**ENTRIES PROVIDED:**
§ §

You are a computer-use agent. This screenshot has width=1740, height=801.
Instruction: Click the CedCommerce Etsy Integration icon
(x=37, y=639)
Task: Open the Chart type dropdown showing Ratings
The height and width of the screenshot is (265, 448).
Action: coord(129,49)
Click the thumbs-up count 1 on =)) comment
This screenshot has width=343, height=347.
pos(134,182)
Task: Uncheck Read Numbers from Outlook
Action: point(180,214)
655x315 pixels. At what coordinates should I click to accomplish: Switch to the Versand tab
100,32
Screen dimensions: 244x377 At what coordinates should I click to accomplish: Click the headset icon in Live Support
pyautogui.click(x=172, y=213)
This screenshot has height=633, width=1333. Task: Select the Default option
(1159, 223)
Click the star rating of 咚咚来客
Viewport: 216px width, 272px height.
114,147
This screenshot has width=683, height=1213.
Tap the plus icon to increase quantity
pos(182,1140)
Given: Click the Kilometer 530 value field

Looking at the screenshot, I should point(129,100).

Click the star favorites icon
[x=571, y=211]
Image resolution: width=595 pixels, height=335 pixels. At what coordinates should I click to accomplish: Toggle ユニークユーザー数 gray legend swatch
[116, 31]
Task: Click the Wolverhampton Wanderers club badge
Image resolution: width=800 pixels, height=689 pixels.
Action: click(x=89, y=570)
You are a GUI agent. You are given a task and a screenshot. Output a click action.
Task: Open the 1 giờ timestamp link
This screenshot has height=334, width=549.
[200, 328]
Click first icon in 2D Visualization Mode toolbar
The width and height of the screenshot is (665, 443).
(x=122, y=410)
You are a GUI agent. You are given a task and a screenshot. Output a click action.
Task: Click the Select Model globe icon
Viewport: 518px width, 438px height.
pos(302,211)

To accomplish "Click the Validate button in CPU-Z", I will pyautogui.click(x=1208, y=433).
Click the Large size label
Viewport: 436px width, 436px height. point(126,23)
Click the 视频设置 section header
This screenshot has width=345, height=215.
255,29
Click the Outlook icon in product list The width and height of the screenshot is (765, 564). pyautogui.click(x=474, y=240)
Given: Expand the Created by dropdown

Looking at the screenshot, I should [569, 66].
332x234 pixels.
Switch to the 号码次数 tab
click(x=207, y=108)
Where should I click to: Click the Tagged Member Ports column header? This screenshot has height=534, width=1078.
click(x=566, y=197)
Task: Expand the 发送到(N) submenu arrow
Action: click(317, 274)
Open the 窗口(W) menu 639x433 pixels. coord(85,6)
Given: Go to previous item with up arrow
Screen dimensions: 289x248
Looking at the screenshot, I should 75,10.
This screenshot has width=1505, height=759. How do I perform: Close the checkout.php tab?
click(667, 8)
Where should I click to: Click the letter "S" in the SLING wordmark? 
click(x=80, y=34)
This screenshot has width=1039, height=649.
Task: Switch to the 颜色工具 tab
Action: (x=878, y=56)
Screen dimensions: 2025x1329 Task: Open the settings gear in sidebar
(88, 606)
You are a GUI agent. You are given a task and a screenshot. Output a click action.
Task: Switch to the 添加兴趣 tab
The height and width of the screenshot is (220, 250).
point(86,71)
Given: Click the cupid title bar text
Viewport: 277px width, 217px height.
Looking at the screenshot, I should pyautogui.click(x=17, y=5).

§ §

**DIRECTIVE:** Render all of the data above as a Markdown table with two columns, Row and Line. Give each line its own numbered row, and leave out the blank lines.

**REPLY TO THE EXERCISE:**
| Row | Line |
|---|---|
| 1 | You are a computer-use agent. This screenshot has width=1740, height=801. |
| 2 | Instruction: Click the CedCommerce Etsy Integration icon |
| 3 | (x=37, y=639) |
| 4 | Task: Open the Chart type dropdown showing Ratings |
| 5 | The height and width of the screenshot is (265, 448). |
| 6 | Action: coord(129,49) |
| 7 | Click the thumbs-up count 1 on =)) comment |
| 8 | This screenshot has width=343, height=347. |
| 9 | pos(134,182) |
| 10 | Task: Uncheck Read Numbers from Outlook |
| 11 | Action: point(180,214) |
| 12 | 655x315 pixels. At what coordinates should I click to accomplish: Switch to the Versand tab |
| 13 | 100,32 |
| 14 | Screen dimensions: 244x377 At what coordinates should I click to accomplish: Click the headset icon in Live Support |
| 15 | pyautogui.click(x=172, y=213) |
| 16 | This screenshot has height=633, width=1333. Task: Select the Default option |
| 17 | (1159, 223) |
| 18 | Click the star rating of 咚咚来客 |
| 19 | Viewport: 216px width, 272px height. |
| 20 | 114,147 |
| 21 | This screenshot has width=683, height=1213. |
| 22 | Tap the plus icon to increase quantity |
| 23 | pos(182,1140) |
| 24 | Given: Click the Kilometer 530 value field |
| 25 | Looking at the screenshot, I should point(129,100). |
| 26 | Click the star favorites icon |
| 27 | [x=571, y=211] |
| 28 | Image resolution: width=595 pixels, height=335 pixels. At what coordinates should I click to accomplish: Toggle ユニークユーザー数 gray legend swatch |
| 29 | [116, 31] |
| 30 | Task: Click the Wolverhampton Wanderers club badge |
| 31 | Image resolution: width=800 pixels, height=689 pixels. |
| 32 | Action: click(x=89, y=570) |
| 33 | You are a GUI agent. You are given a task and a screenshot. Output a click action. |
| 34 | Task: Open the 1 giờ timestamp link |
| 35 | This screenshot has height=334, width=549. |
| 36 | [200, 328] |
| 37 | Click first icon in 2D Visualization Mode toolbar |
| 38 | The width and height of the screenshot is (665, 443). |
| 39 | (x=122, y=410) |
| 40 | You are a GUI agent. You are given a task and a screenshot. Output a click action. |
| 41 | Task: Click the Select Model globe icon |
| 42 | Viewport: 518px width, 438px height. |
| 43 | pos(302,211) |
| 44 | To accomplish "Click the Validate button in CPU-Z", I will pyautogui.click(x=1208, y=433). |
| 45 | Click the Large size label |
| 46 | Viewport: 436px width, 436px height. point(126,23) |
| 47 | Click the 视频设置 section header |
| 48 | This screenshot has width=345, height=215. |
| 49 | 255,29 |
| 50 | Click the Outlook icon in product list The width and height of the screenshot is (765, 564). pyautogui.click(x=474, y=240) |
| 51 | Given: Expand the Created by dropdown |
| 52 | Looking at the screenshot, I should [569, 66]. |
| 53 | 332x234 pixels. |
| 54 | Switch to the 号码次数 tab |
| 55 | click(x=207, y=108) |
| 56 | Where should I click to: Click the Tagged Member Ports column header? This screenshot has height=534, width=1078. |
| 57 | click(x=566, y=197) |
| 58 | Task: Expand the 发送到(N) submenu arrow |
| 59 | Action: click(317, 274) |
| 60 | Open the 窗口(W) menu 639x433 pixels. coord(85,6) |
| 61 | Given: Go to previous item with up arrow |
| 62 | Screen dimensions: 289x248 |
| 63 | Looking at the screenshot, I should 75,10. |
| 64 | This screenshot has width=1505, height=759. How do I perform: Close the checkout.php tab? |
| 65 | click(667, 8) |
| 66 | Where should I click to: Click the letter "S" in the SLING wordmark?  |
| 67 | click(x=80, y=34) |
| 68 | This screenshot has width=1039, height=649. |
| 69 | Task: Switch to the 颜色工具 tab |
| 70 | Action: (x=878, y=56) |
| 71 | Screen dimensions: 2025x1329 Task: Open the settings gear in sidebar |
| 72 | (88, 606) |
| 73 | You are a GUI agent. You are given a task and a screenshot. Output a click action. |
| 74 | Task: Switch to the 添加兴趣 tab |
| 75 | The height and width of the screenshot is (220, 250). |
| 76 | point(86,71) |
| 77 | Given: Click the cupid title bar text |
| 78 | Viewport: 277px width, 217px height. |
| 79 | Looking at the screenshot, I should pyautogui.click(x=17, y=5). |